My dog Gizmo got along with every other dog except her sister. And they were very little when we got them I had to bottle feed Gizmo and same for my aunt who had the sister they were always around eachother but always had horrible fights. It's a dominance thing from being from the same litter but if Killa who is mostly asserting her dominance then she could have that issue later on, Mine sure did.


----------



## Aireal (Jul 2, 2010)

Yes she does so get on it!!! Ok I already have a spray bottle I'll add the vinegar and will start covering the kennel tonight. Thanks chica hope it helps for the sake of everyone’s sleep in the house


----------



## Xiahko (Feb 24, 2010)

I think it's normal for litter mates,especially female ones,to hate each other in the end.
I think it's normal in terrier behavior. 
You should see the rat terriers next door. Those things are evil. and yet their owner tells me to control Beia,when I have her outside,and the terriers are out..
And they're the ones lunging and barking. Beia just sits there.
I've seen them attack each other often,and I know they're all from the same litter. Cause the people they gave the dogs to,gave them back...Wonder why...*eye roll*


----------



## apbtmom76 (Nov 4, 2008)

it should girl, they do need to feel ike the crate is a safe place, but get used to it at the same time, I did this method with Penny & Orion both and I have never heard them squeal after about a week of the covering and the spray bottle


----------



## Aireal (Jul 2, 2010)

ashes said:


> My dog Gizmo got along with every other dog except her sister.
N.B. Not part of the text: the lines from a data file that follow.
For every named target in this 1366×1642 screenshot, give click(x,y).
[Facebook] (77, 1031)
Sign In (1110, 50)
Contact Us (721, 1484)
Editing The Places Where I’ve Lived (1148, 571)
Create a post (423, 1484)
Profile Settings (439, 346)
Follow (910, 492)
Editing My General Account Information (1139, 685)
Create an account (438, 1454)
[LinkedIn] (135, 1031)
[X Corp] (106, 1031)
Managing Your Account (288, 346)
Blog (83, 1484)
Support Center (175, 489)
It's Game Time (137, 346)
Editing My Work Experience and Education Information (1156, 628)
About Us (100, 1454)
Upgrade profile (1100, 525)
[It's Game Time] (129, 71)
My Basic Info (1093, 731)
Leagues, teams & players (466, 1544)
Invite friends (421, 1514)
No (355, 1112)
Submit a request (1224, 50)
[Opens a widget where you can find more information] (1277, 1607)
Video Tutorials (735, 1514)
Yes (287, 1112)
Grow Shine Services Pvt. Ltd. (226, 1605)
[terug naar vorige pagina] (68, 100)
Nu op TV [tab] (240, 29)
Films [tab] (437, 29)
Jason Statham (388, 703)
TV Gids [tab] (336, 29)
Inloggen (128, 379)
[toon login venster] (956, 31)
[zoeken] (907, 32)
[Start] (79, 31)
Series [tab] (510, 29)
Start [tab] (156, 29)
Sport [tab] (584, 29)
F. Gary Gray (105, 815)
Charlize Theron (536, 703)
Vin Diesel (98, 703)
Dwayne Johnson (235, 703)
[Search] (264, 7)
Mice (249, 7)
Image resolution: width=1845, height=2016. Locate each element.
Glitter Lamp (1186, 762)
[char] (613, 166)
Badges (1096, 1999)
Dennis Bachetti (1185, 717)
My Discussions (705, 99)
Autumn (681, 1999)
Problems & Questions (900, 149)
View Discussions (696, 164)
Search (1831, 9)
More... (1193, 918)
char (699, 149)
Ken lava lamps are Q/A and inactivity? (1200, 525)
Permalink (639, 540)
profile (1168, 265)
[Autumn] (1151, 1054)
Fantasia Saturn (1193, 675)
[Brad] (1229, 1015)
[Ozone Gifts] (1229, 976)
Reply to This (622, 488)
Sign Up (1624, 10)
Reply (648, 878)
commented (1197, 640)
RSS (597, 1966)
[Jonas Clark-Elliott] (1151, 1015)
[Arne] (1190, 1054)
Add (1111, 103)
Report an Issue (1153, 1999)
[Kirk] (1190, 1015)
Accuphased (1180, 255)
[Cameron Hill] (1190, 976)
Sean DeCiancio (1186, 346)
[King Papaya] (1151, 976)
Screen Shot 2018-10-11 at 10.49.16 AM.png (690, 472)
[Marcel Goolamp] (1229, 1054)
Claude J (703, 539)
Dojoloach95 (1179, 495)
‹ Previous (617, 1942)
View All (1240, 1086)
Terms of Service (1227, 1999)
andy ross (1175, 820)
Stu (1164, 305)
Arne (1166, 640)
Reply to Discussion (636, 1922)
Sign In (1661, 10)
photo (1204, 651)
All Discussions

And they were very little when we got them I had to bottle feed Gizmo and same for my aunt who had the sister they were always around eachother but always had horrible fights. It's a dominance thing from being from the same litter but if Killa who is mostly asserting her dominance then she could have that issue later on, Mine sure did.


Well great :flush: lol thank you though someone with similar problem humm wonder what it is about siblings if its not DA


----------